諸葛孔明という名をご存じだろう。
 かの中国至宝の歴史書『三国志』に登場する名参謀である。
 ここで『三国志』について解説するつもりはない。
 ところで孔明は、つねに敵との戦いに勝つために「破軍星」という占いの秘宝を編み出し実践してきたという説がある。
 戦いに勝つためには、人の利、地の利、そして天の利がある。勝つも負けるも時の運といわれるが、その時の運とはすなわち「天が味方する」ことに尽きる。
 では、天を味方にするにはどうすればいいか。
 天を味方につける、その秘宝の占いこそが孔明の用いた「破軍星」である。

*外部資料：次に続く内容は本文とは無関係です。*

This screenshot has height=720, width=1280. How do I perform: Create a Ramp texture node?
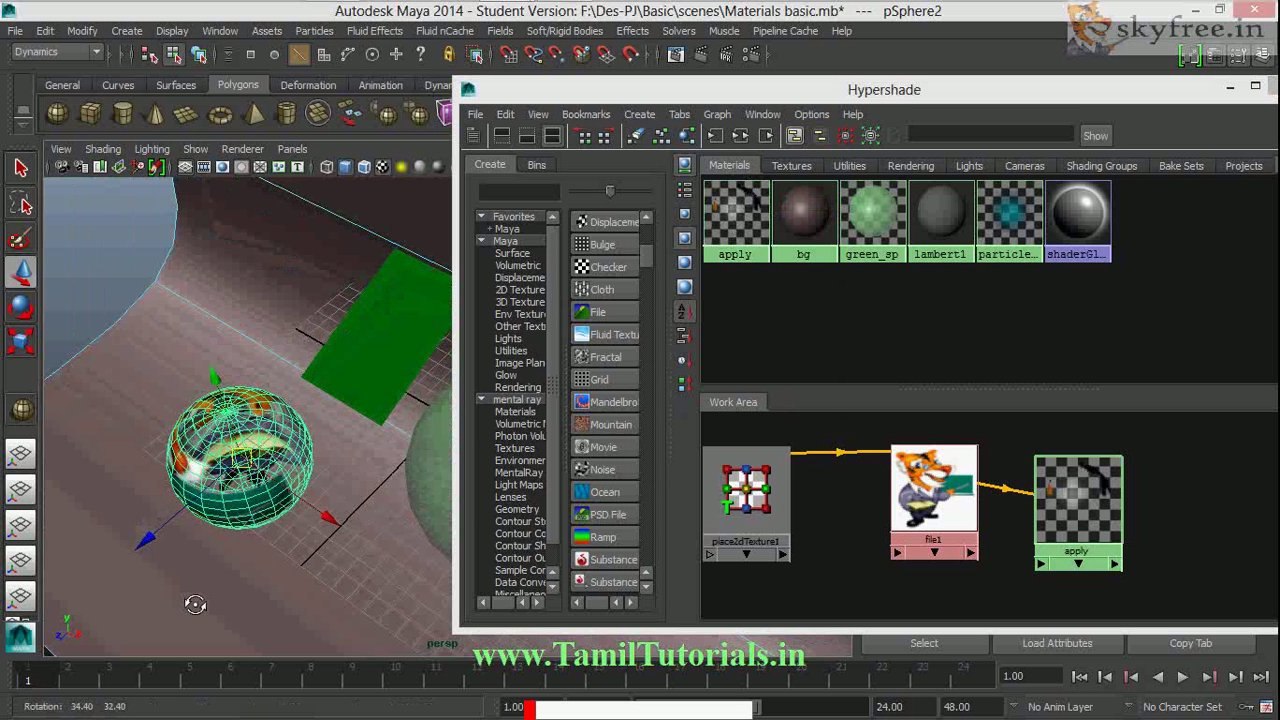click(x=603, y=537)

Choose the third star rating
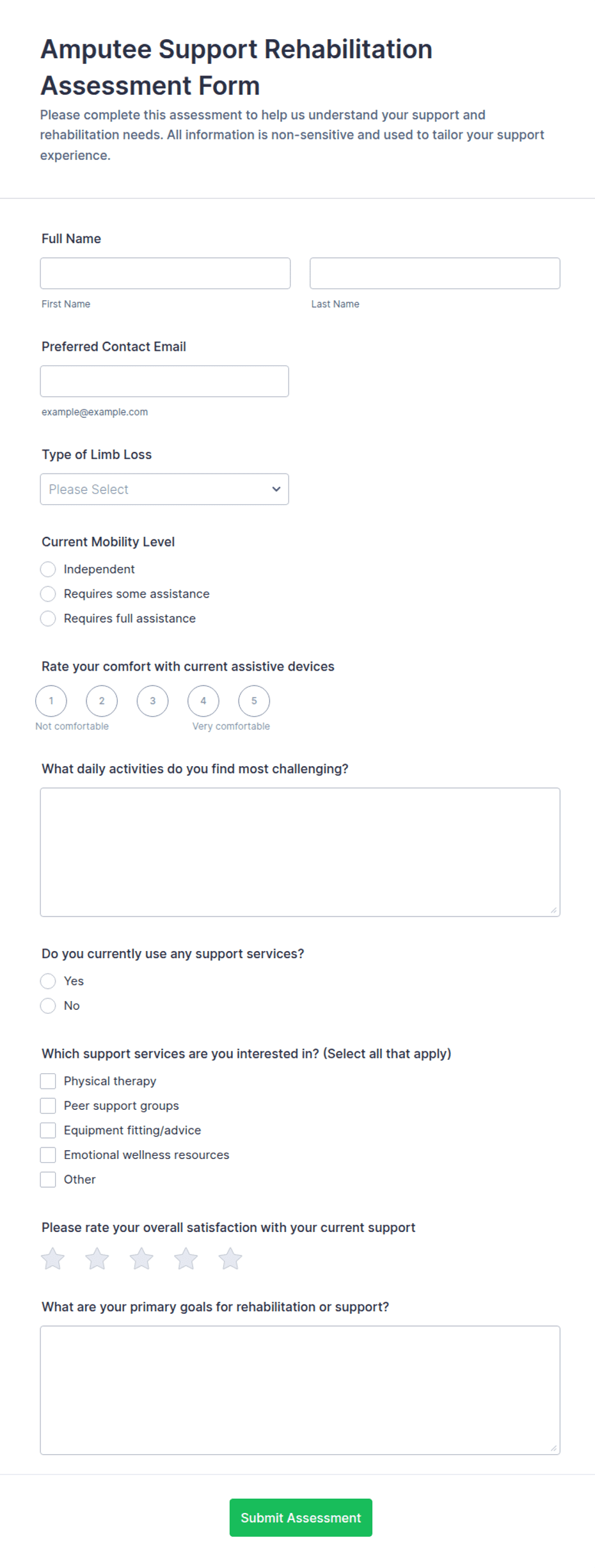141,1258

いや、占いというよりは戦いにつねに勝つためのきわめて合理的な方位学理論というべきか。
 方位とは、いわば「気」の流れである。「気」とは自然循環のエネルギーであり、そのエネルギーを得るためには「気」の流れに逆らってはいけない。「気」の流れに逆らえば、結果は必ず凶と出る。素直に「気」の流れに乗れば結果は吉と出る。
 このことは、競馬(馬券)という勝負事にのめり込んだ人間ならば、誰しも体感しているにちがいない。言葉を替えれば「ツキ」がある、「ツキ」がないという勝負の分かれ目だ。ツイているときには自分の勘を信じて買った馬券が当たり続けるものだ。逆にツキに見放されているときには、勝負がことごとく裏目に出る。馬単を買えば、1着、2着が逆に来てハズレ。3連単の大穴馬券を狙えば1着、2着、ハナ差の4着……といった具合だ。
「惜しい!」と歯軋りして悔しがってみたところでハズレはハズレである。つまり、その時点でツキに見放されてしまっているのだ。勝負の流れに逆らえば結果は無残なものである。
 天の利をわがものとせよ!
 本書はその方法を諸葛孔明が編み出した(と言われている)「破軍星」に求めた。

  「破軍星」の方向に向かって戦いを挑めば必ず負け、
  「破軍星」を背にして戦えば必ず勝つ。
 
 この絶対勝利の法則を競馬という数理に応用した。
 そして、「破軍星」を背にして戦えば、必ず勝利をもたらす無敵の数字をつきとめたのである。これを「破軍数」と呼ぶことにした。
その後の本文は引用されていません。